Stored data
---------------
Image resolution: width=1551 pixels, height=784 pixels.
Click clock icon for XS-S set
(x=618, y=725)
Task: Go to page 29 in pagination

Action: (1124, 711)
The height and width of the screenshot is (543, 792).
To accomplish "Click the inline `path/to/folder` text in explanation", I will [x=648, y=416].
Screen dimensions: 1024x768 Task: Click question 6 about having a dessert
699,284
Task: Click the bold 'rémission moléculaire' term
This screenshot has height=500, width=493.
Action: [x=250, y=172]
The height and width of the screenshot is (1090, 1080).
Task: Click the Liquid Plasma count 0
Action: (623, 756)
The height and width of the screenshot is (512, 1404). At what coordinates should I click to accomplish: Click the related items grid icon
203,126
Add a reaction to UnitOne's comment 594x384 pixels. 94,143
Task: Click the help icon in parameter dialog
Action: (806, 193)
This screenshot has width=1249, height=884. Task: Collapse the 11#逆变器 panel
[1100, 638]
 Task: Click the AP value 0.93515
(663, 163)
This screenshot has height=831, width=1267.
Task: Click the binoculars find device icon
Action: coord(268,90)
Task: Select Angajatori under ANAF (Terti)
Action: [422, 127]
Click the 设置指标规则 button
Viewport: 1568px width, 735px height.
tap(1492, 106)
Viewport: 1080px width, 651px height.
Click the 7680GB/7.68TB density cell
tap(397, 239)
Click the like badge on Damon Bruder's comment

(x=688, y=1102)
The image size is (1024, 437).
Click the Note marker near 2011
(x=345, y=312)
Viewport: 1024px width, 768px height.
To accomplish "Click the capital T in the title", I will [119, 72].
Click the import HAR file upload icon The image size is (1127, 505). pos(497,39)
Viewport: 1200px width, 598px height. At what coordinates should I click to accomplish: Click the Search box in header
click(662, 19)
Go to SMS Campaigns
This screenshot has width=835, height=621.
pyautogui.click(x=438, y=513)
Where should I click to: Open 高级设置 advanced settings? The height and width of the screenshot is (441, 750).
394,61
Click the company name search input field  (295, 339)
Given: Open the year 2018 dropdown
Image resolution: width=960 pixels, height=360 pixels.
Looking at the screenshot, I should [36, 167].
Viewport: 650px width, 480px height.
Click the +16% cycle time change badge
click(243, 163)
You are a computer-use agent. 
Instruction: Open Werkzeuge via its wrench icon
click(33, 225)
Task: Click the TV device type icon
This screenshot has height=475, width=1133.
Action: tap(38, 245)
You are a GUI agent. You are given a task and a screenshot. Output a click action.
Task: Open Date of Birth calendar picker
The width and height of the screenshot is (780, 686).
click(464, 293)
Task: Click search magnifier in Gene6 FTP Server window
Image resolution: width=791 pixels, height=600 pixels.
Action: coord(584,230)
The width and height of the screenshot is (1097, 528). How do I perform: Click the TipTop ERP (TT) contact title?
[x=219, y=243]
---------------
Work order
Set down, unchanged, only those lines above that fall between the line with "Task: Go to page 29 in pagination" and the line with "Click the company", the two end lines included.

Solution
Task: Go to page 29 in pagination

Action: (1124, 711)
The height and width of the screenshot is (543, 792).
To accomplish "Click the inline `path/to/folder` text in explanation", I will [x=648, y=416].
Screen dimensions: 1024x768 Task: Click question 6 about having a dessert
699,284
Task: Click the bold 'rémission moléculaire' term
This screenshot has height=500, width=493.
Action: [x=250, y=172]
The height and width of the screenshot is (1090, 1080).
Task: Click the Liquid Plasma count 0
Action: (623, 756)
The height and width of the screenshot is (512, 1404). At what coordinates should I click to accomplish: Click the related items grid icon
203,126
Add a reaction to UnitOne's comment 594x384 pixels. 94,143
Task: Click the help icon in parameter dialog
Action: (806, 193)
This screenshot has width=1249, height=884. Task: Collapse the 11#逆变器 panel
[1100, 638]
 Task: Click the AP value 0.93515
(663, 163)
This screenshot has height=831, width=1267.
Task: Click the binoculars find device icon
Action: coord(268,90)
Task: Select Angajatori under ANAF (Terti)
Action: [422, 127]
Click the 设置指标规则 button
Viewport: 1568px width, 735px height.
tap(1492, 106)
Viewport: 1080px width, 651px height.
Click the 7680GB/7.68TB density cell
tap(397, 239)
Click the like badge on Damon Bruder's comment

(x=688, y=1102)
The image size is (1024, 437).
Click the Note marker near 2011
(x=345, y=312)
Viewport: 1024px width, 768px height.
To accomplish "Click the capital T in the title", I will [119, 72].
Click the import HAR file upload icon The image size is (1127, 505). pos(497,39)
Viewport: 1200px width, 598px height. At what coordinates should I click to accomplish: Click the Search box in header
click(662, 19)
Go to SMS Campaigns
This screenshot has width=835, height=621.
pyautogui.click(x=438, y=513)
Where should I click to: Open 高级设置 advanced settings? The height and width of the screenshot is (441, 750).
394,61
Click the company name search input field  (295, 339)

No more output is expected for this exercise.